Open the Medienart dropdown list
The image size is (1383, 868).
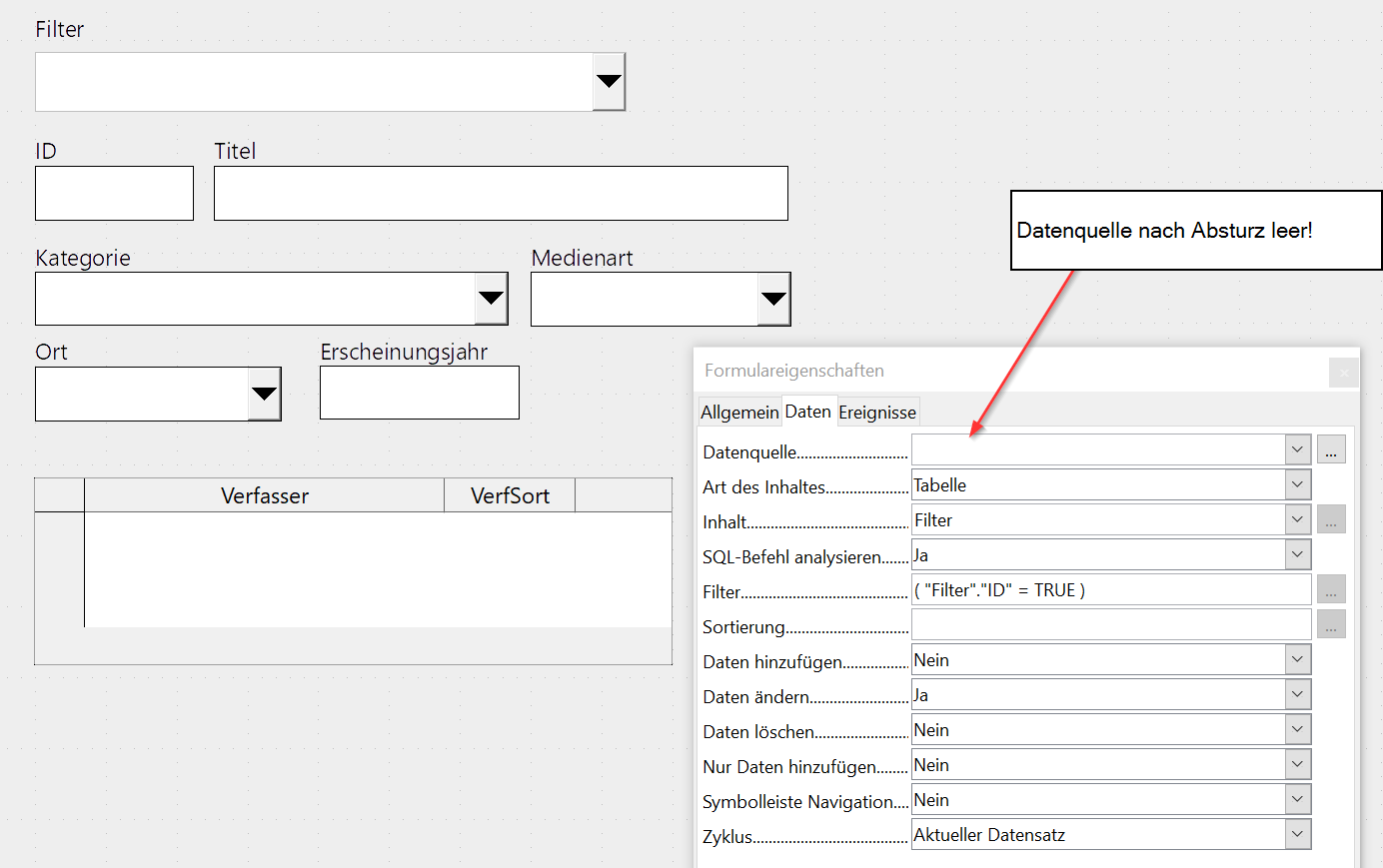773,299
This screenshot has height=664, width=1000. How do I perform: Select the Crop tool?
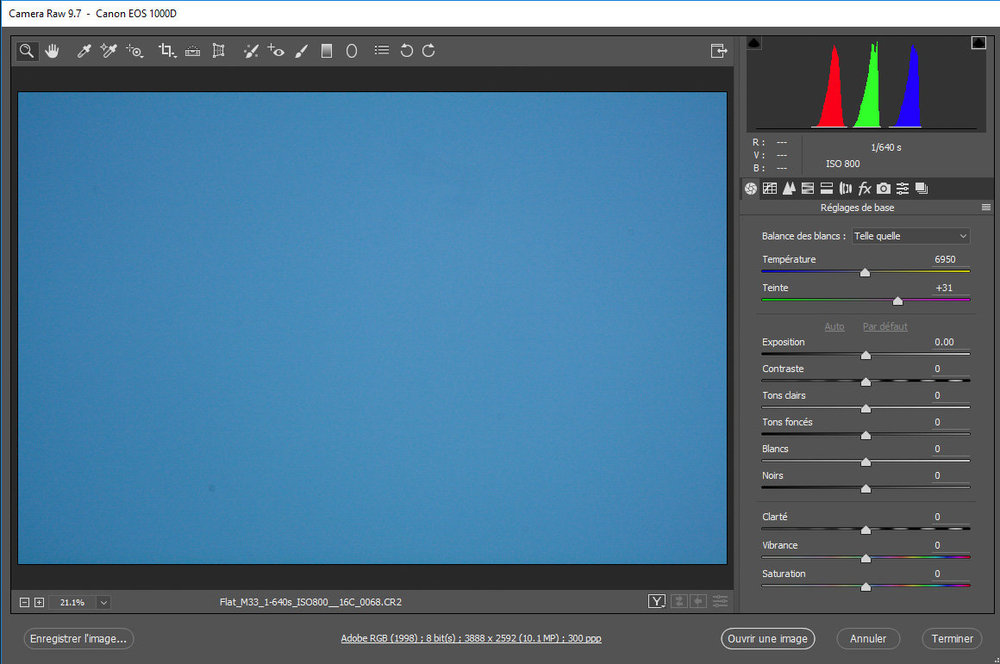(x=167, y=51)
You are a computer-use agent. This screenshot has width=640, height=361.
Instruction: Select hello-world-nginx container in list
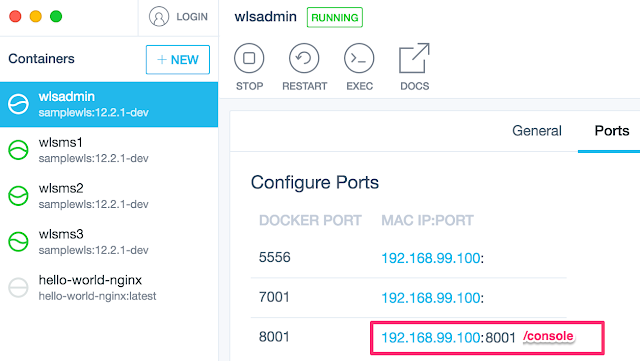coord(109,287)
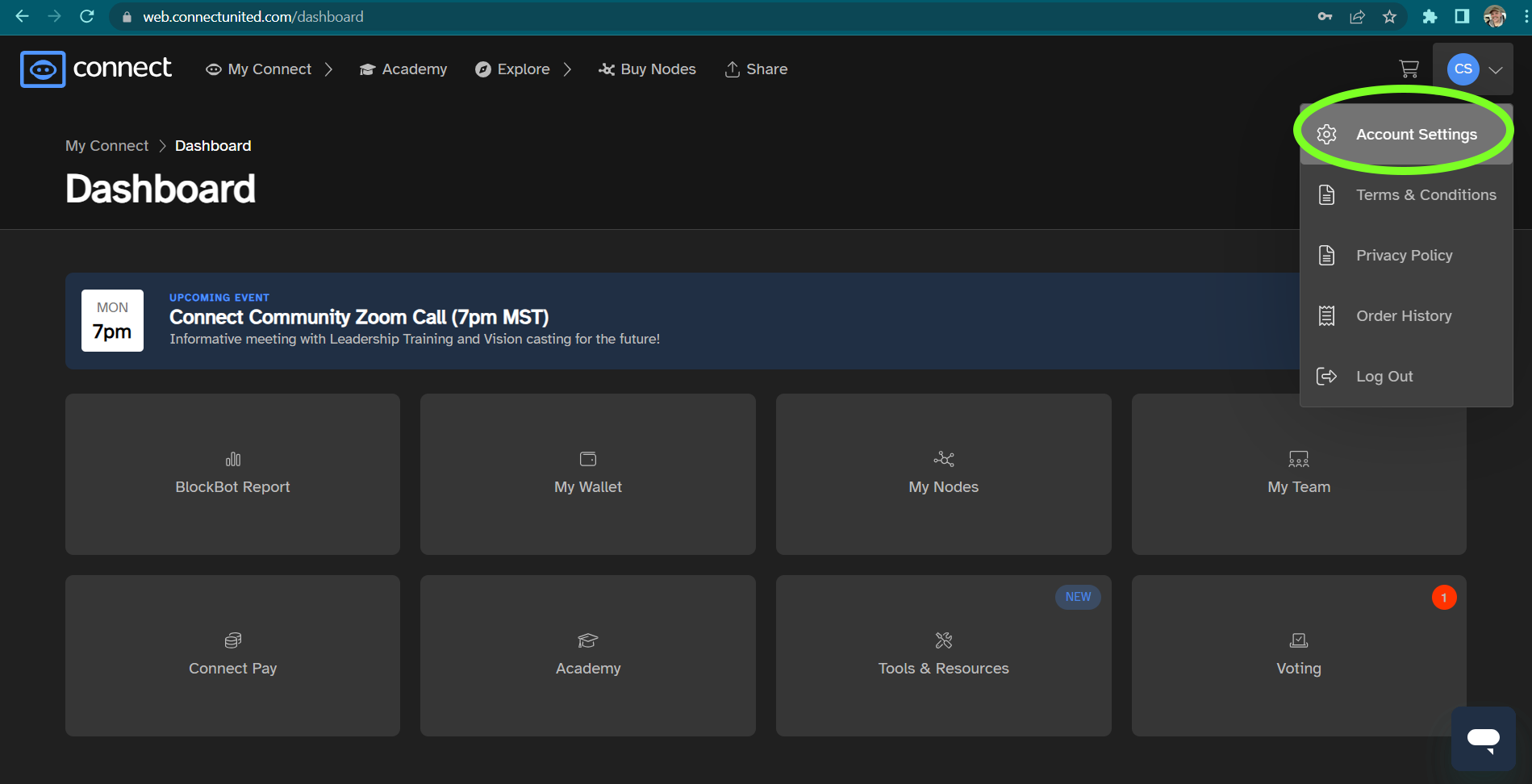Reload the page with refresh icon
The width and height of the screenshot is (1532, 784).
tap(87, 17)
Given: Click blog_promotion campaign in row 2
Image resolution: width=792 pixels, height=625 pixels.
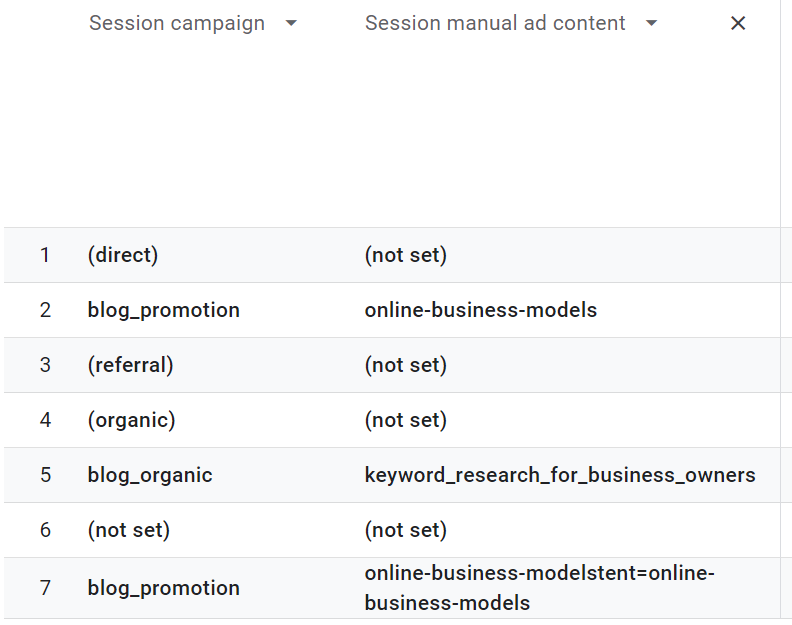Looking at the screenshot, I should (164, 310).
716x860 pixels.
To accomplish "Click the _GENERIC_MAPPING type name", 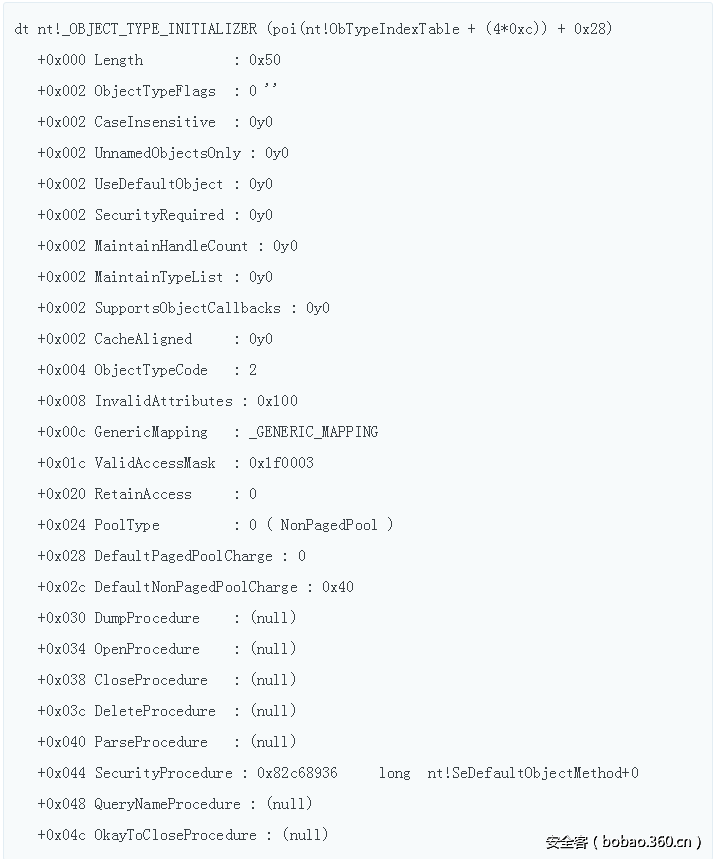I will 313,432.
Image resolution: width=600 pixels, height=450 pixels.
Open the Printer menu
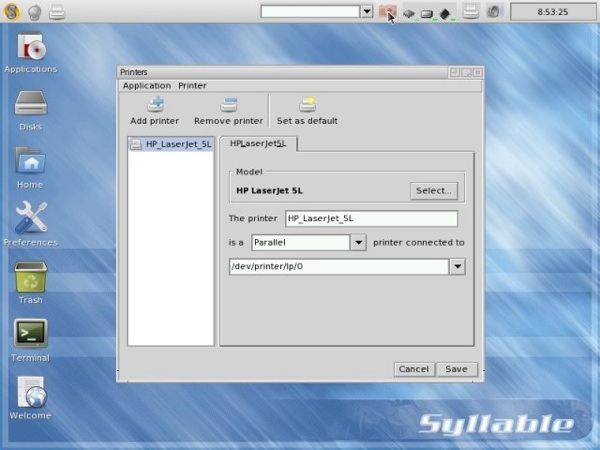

----------

- WHAT YOU ARE ASKED TO DO -
The word to find is "Open". Copy every line of the records that holds it.

- TASK ANSWER -
Open the Medienart dropdown list
Open the Printer menu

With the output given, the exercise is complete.